• **EXERCISE**:
According to the Ivanti CSA advisory excerpt, which version of Ivanti CSA is End-of-Life and no longer receives patches?

According to CISA and trusted third-party incident response data, threat actors chained the listed vulnerabilities to gain initial access, conduct remote code execution (RCE), obtain credentials, and implant webshells on victim networks. The actors’ primary exploit paths were two vulnerability chains. One exploit chain leveraged CVE-2024-8963 in conjunction with CVE-2024-8190 and CVE-2024-9380 and the other exploited CVE-2024-8963 and CVE-2024-9379. In one confirmed compromise, the actors moved laterally to two servers.

All four vulnerabilities affect Ivanti CSA version 4.6x versions before 519, and two of the vulnerabilities (CVE-2024-9379 and CVE-2024-9380) affect CSA versions 5.0.1 and below; according to Ivanti, these CVEs have not been exploited in version 5.0.[1]

Ivanti CSA 4.6 is End-of-Life (EOL) and no longer receives patches or third-party libraries. CISA and FBI strongly encourage network administrators to upgrade to the latest supported version of Ivanti CSA. Network defenders are encouraged to hunt for malicious activity on their networks using the detection methods and indicators of compromise (IOCs) within this advisory. Credentials and sensitive data stored within the affected Ivanti appliances should be considered compromised. Organizations should collect and analyze logs and artifacts for malicious activity and apply the incident response recommendations within this advisory.

Download the PDF version of this report:

For a downloadable copy of IOCs, see:

Technical Details

Note: This advisory uses the MITRE ATT&CK^® Matrix for Enterprise framework, version 16. See the MITRE ATT&CK Tactics and Techniques section of this advisory for a table of the threat actors’ activity mapped to MITRE ATT&CK tactics and techniques.

• **INPUT DATA**:
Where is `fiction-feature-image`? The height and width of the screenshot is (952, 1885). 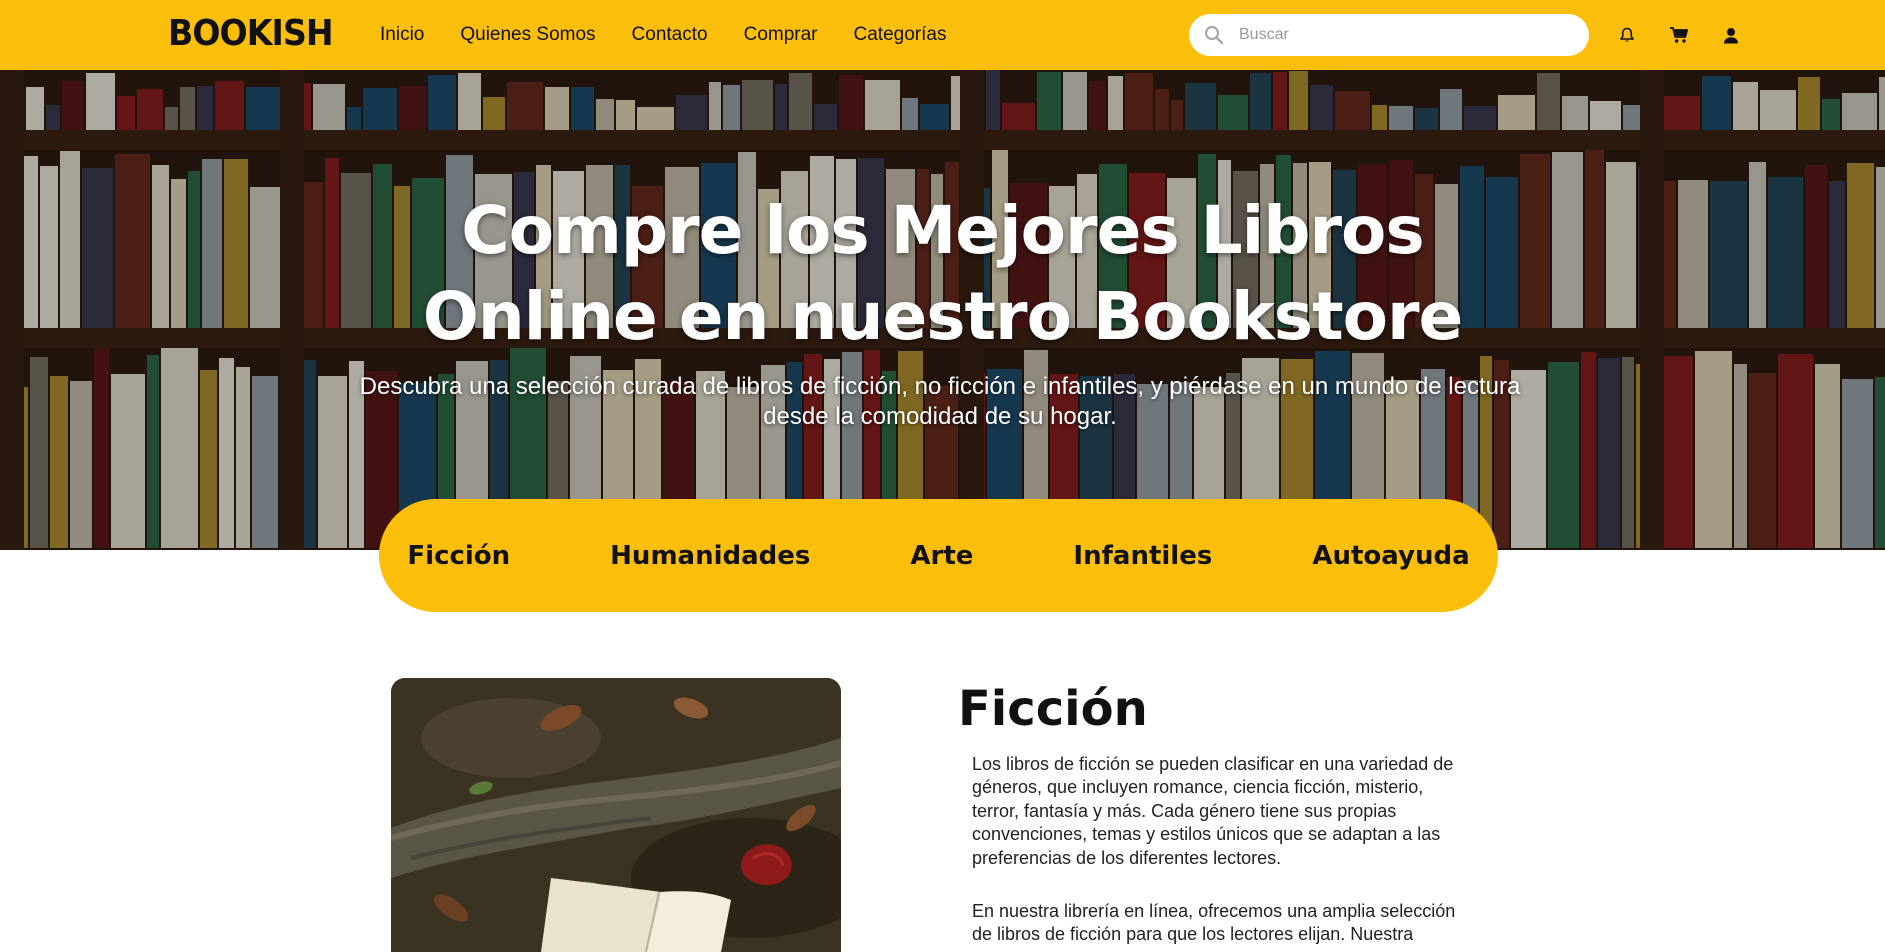 fiction-feature-image is located at coordinates (616, 815).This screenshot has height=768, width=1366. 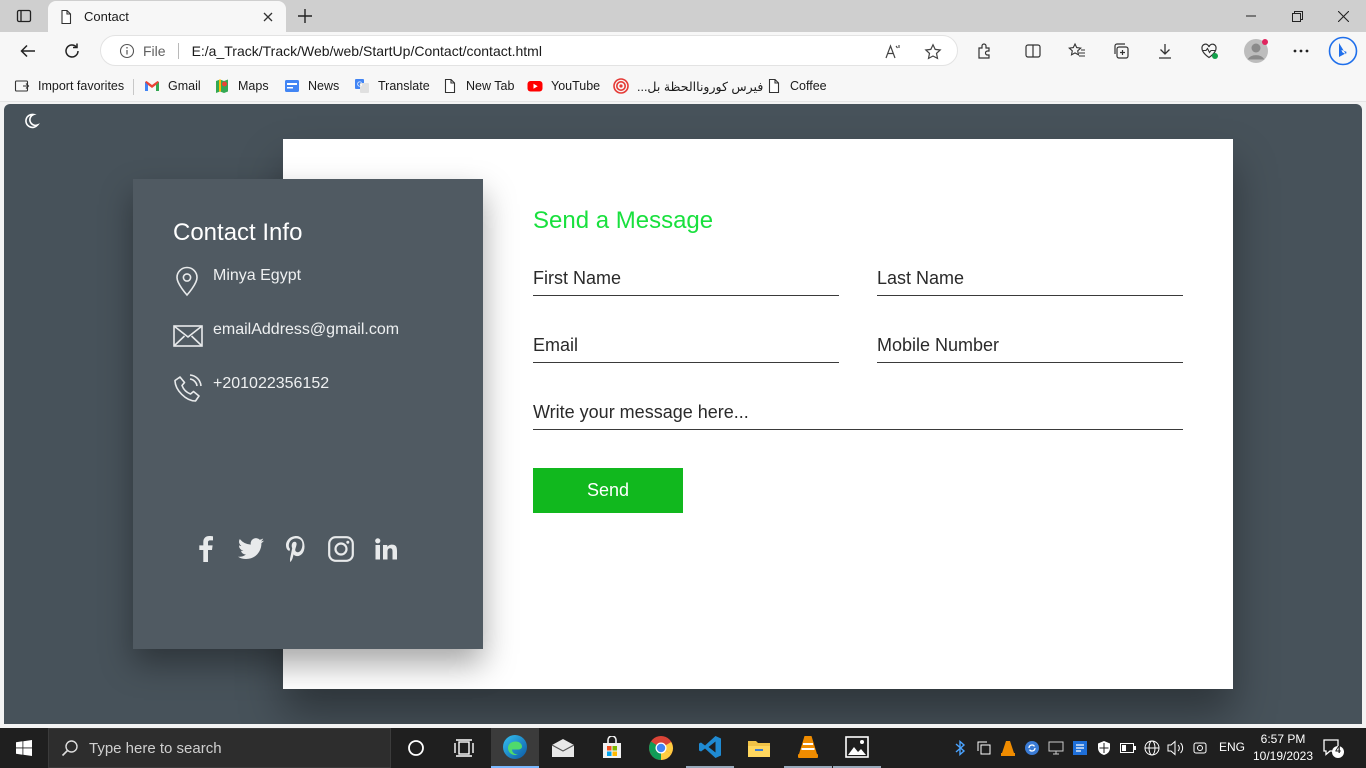 What do you see at coordinates (28, 51) in the screenshot?
I see `back-button` at bounding box center [28, 51].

• **TASK OUTPUT**:
Ivanti CSA 4.6